# To do
Copy out the items between the line containing "Screen dimensions: 739x554" and the line containing "[x=52, y=83]", both of those lines included, and leave the pictures out.

# Extracted material
========================================================================

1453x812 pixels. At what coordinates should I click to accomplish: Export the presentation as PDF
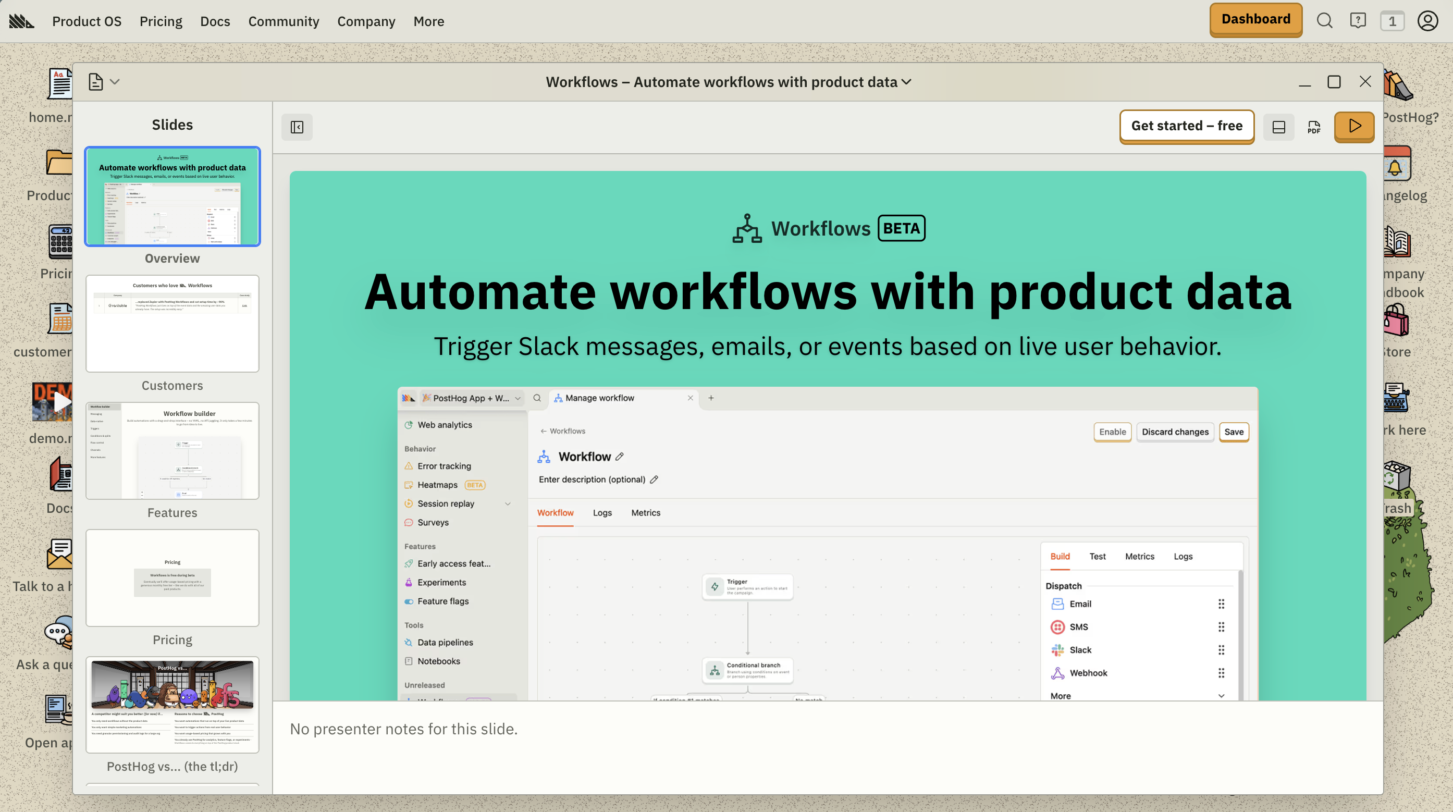(1314, 127)
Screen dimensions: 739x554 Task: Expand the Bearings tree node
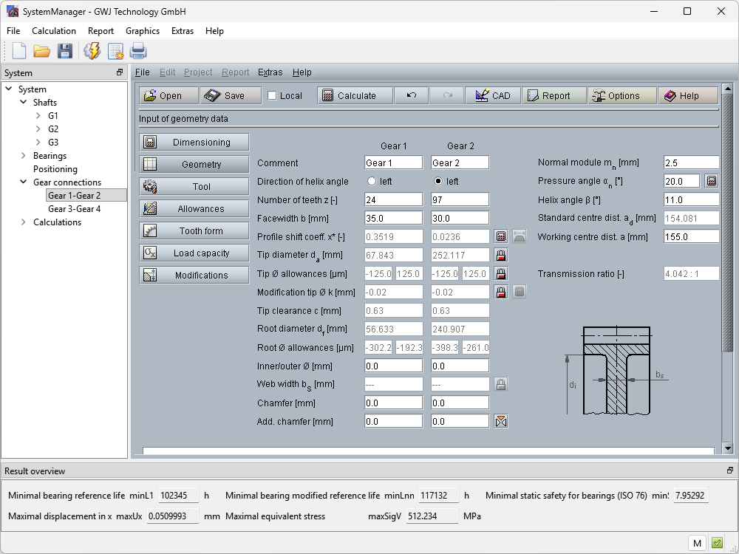pos(24,156)
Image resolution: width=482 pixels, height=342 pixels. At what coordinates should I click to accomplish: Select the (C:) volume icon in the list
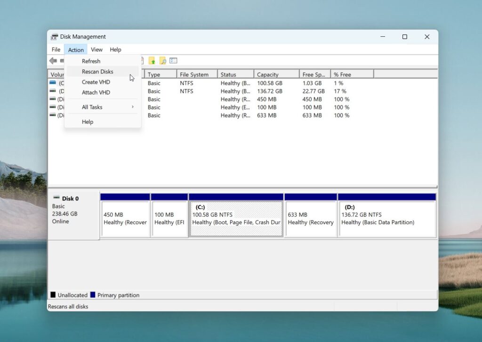[x=52, y=83]
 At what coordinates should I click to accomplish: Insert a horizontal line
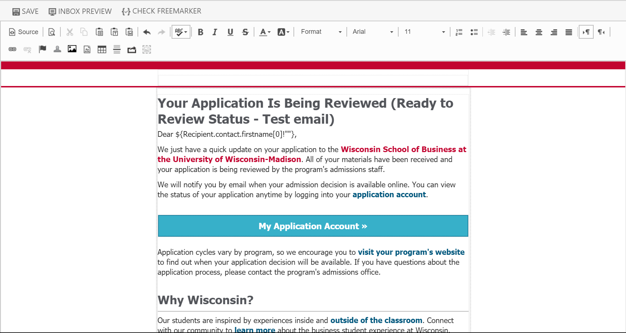[117, 49]
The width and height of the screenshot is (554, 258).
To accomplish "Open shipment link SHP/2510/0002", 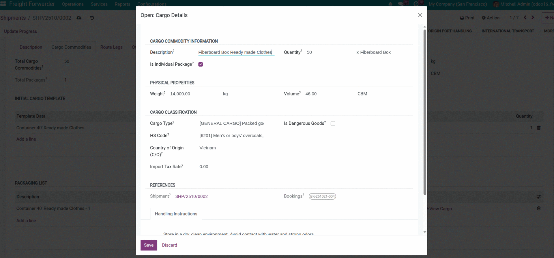I will pyautogui.click(x=191, y=196).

========================================================================

# Solution
Screen dimensions: 739x554 Task: Expand the Bearings tree node
pos(24,156)
Image resolution: width=482 pixels, height=342 pixels. At what coordinates should I click to accomplish: Select the (C:) volume icon in the list
[x=52, y=83]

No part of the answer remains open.